• EXERCISE REQUIREMENTS: Starting at the top of the entries, restate word for word each line up to and including the one with "Given: Expand Batch upload - 003 chevron".

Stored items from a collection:
[Start of section]

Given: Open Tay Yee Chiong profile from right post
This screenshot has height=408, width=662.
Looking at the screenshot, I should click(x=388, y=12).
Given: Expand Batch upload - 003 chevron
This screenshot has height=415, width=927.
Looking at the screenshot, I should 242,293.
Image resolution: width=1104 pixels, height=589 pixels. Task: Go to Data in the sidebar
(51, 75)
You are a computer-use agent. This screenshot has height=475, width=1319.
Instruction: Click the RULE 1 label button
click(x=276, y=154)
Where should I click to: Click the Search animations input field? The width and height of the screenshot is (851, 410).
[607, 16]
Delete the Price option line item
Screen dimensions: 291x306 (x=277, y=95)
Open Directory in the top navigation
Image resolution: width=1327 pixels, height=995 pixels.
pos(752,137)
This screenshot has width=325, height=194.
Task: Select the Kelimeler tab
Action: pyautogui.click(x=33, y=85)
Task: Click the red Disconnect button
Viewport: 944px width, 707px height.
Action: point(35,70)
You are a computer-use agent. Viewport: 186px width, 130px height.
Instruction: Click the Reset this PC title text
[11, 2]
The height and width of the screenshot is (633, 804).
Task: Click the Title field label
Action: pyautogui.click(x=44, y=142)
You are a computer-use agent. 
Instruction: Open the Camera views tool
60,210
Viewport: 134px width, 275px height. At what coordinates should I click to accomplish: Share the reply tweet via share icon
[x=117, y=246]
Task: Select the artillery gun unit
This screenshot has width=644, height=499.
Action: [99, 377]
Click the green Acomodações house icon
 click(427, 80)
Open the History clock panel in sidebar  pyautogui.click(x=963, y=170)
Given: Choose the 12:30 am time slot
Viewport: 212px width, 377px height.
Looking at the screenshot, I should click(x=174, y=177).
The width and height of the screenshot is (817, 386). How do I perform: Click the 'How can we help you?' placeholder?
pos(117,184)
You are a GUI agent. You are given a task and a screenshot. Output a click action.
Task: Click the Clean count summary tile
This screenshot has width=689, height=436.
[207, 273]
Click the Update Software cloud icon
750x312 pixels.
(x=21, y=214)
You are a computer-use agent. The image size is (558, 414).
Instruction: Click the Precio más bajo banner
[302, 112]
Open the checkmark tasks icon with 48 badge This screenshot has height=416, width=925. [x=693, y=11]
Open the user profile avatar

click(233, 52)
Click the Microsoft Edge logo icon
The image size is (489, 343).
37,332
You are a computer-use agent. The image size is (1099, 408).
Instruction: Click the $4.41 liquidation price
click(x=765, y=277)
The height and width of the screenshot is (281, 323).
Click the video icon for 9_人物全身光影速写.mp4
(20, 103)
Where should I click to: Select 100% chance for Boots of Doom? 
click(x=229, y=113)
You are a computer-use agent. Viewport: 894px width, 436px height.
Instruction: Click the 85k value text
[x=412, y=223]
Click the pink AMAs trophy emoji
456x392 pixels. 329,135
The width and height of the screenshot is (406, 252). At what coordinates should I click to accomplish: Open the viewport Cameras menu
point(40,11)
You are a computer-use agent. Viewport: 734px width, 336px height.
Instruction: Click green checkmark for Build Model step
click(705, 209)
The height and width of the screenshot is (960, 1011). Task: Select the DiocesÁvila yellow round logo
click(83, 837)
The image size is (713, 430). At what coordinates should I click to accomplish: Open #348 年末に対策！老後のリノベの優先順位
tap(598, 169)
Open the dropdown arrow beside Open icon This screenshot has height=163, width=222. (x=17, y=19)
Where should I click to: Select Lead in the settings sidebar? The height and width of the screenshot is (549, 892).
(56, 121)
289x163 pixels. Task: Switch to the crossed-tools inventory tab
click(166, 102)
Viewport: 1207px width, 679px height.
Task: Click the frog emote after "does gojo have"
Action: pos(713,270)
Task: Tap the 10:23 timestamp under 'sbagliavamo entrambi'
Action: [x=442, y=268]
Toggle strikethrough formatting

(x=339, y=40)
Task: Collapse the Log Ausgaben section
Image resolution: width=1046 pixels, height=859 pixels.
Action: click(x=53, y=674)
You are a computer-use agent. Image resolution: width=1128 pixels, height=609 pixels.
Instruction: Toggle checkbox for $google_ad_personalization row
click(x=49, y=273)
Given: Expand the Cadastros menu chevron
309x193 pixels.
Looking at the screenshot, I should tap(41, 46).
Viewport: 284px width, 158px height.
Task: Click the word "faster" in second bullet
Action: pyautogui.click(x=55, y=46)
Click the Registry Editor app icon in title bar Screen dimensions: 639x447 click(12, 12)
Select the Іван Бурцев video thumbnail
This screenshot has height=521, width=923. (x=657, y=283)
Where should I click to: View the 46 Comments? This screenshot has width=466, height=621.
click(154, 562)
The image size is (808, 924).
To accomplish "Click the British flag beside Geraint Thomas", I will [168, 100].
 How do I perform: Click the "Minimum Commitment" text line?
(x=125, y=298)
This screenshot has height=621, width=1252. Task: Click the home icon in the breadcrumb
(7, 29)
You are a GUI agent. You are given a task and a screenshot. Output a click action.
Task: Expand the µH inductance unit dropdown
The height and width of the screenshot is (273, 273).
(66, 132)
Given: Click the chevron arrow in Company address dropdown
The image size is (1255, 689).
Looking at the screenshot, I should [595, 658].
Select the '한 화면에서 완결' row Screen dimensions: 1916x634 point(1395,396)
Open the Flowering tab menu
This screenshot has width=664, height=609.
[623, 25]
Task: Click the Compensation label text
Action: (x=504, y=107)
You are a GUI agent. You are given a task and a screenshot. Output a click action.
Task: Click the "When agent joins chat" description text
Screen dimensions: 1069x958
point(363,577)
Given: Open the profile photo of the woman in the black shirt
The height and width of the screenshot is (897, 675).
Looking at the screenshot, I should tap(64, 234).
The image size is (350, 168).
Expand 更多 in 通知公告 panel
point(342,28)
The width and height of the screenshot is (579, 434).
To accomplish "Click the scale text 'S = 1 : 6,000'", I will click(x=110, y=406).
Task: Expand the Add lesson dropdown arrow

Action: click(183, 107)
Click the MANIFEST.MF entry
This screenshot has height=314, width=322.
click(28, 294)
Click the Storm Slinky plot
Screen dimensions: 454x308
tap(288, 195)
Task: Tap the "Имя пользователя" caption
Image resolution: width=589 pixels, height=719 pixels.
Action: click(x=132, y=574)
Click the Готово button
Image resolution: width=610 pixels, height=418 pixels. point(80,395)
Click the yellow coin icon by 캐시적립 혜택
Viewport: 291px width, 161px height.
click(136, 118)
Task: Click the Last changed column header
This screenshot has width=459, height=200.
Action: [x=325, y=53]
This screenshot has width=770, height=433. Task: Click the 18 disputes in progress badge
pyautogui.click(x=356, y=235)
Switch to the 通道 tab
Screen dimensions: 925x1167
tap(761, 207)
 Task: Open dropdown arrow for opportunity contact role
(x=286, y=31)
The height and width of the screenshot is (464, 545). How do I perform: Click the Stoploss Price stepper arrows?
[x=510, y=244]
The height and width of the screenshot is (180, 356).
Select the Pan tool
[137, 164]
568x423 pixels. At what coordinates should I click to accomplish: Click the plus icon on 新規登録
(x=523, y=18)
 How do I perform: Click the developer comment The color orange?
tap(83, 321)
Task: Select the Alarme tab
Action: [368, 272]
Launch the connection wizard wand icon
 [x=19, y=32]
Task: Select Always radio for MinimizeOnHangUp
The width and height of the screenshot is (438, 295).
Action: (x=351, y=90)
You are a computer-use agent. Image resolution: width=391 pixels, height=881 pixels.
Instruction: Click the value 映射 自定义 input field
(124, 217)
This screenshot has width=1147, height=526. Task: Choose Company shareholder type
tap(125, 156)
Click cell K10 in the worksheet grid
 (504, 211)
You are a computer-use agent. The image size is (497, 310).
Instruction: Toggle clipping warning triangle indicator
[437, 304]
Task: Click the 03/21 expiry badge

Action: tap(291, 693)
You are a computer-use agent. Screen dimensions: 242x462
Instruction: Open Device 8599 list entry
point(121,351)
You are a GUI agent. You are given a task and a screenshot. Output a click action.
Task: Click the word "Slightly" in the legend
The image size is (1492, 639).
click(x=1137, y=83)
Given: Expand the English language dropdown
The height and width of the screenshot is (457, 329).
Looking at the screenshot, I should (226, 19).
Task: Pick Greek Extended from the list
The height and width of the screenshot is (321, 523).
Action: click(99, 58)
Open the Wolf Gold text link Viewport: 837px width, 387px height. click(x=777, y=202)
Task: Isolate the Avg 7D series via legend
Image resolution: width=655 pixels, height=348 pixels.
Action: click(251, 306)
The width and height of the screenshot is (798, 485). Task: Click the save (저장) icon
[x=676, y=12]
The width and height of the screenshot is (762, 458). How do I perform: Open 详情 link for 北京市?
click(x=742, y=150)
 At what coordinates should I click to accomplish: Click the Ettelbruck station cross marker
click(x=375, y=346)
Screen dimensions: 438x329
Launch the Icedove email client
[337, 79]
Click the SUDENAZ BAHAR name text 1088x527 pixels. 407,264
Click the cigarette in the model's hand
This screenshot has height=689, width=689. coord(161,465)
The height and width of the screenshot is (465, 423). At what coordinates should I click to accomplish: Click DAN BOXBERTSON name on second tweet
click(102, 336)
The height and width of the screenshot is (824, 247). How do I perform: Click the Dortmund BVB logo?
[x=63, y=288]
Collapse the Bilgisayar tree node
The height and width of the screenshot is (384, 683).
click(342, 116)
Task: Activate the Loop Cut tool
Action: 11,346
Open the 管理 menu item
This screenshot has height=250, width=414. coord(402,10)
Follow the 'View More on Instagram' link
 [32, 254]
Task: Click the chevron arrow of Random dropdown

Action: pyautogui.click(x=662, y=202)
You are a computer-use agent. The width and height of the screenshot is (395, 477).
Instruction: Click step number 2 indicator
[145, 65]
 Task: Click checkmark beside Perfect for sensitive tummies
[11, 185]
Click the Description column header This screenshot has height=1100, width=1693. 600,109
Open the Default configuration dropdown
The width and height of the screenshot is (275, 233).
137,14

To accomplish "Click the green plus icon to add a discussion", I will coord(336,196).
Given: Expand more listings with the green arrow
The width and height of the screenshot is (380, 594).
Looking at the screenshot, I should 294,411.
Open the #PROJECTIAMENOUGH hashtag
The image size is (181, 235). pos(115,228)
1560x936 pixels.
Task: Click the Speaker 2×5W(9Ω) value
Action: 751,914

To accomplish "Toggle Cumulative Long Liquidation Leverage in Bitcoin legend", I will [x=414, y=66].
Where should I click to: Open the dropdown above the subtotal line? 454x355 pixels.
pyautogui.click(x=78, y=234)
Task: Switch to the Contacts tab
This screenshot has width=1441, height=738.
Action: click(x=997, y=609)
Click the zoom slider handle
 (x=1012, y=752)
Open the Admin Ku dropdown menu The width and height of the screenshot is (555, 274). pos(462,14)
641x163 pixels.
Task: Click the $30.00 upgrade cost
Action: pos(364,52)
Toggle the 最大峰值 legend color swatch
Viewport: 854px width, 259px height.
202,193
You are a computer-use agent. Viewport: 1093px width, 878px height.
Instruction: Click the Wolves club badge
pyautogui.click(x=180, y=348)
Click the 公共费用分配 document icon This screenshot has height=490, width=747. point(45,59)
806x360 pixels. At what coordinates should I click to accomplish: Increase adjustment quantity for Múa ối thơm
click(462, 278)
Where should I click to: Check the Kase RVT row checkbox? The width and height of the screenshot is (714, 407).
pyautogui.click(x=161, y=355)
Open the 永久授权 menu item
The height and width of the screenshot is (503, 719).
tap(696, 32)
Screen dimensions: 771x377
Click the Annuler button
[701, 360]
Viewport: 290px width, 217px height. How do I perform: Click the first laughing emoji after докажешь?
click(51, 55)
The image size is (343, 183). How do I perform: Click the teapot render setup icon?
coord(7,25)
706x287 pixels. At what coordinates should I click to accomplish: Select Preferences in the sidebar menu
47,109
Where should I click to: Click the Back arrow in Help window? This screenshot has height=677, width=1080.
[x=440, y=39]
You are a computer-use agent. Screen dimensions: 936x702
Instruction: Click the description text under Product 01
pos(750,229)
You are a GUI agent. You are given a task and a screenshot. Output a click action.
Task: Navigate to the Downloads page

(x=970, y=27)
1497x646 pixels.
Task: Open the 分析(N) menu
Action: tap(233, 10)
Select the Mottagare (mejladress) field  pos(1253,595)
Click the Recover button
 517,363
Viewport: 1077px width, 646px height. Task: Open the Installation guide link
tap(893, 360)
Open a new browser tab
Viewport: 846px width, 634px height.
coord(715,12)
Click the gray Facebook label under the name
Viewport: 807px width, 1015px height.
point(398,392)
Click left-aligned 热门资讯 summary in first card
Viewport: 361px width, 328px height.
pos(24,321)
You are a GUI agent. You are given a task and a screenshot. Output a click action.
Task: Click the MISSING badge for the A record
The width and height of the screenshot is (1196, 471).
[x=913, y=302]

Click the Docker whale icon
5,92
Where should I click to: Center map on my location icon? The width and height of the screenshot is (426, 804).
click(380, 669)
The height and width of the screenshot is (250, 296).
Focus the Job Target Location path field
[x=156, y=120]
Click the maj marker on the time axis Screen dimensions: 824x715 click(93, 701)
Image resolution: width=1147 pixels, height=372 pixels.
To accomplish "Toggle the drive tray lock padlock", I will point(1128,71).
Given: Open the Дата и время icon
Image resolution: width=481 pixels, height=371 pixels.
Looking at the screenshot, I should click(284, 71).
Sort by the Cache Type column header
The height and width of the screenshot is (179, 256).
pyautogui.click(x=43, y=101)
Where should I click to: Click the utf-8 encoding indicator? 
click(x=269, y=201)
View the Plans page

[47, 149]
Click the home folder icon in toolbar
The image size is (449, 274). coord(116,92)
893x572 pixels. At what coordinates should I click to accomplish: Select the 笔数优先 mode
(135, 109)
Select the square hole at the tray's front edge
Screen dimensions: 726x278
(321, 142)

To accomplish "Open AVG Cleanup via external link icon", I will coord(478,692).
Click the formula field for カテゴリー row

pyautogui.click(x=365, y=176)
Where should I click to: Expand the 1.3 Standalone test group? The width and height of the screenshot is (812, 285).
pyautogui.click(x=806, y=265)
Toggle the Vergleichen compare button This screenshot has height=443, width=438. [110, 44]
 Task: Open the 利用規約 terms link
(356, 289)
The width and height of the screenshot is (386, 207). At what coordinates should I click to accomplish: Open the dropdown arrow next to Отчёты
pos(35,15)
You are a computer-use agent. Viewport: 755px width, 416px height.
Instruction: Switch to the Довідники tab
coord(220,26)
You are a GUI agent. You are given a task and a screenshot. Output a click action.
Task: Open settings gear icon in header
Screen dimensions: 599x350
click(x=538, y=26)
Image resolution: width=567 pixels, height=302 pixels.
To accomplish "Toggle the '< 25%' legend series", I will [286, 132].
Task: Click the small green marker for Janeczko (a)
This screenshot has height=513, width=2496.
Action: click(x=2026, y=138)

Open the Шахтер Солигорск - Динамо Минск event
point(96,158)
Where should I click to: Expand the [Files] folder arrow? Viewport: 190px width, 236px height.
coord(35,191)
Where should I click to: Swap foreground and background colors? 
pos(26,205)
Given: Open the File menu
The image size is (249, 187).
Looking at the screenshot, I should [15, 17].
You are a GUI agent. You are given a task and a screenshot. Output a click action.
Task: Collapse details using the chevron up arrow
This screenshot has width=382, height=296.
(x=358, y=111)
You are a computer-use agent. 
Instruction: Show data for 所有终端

[End of section]

• RESULT BELOW:
Given: Open Tay Yee Chiong profile from right post
This screenshot has height=408, width=662.
Looking at the screenshot, I should click(x=388, y=12).
Given: Expand Batch upload - 003 chevron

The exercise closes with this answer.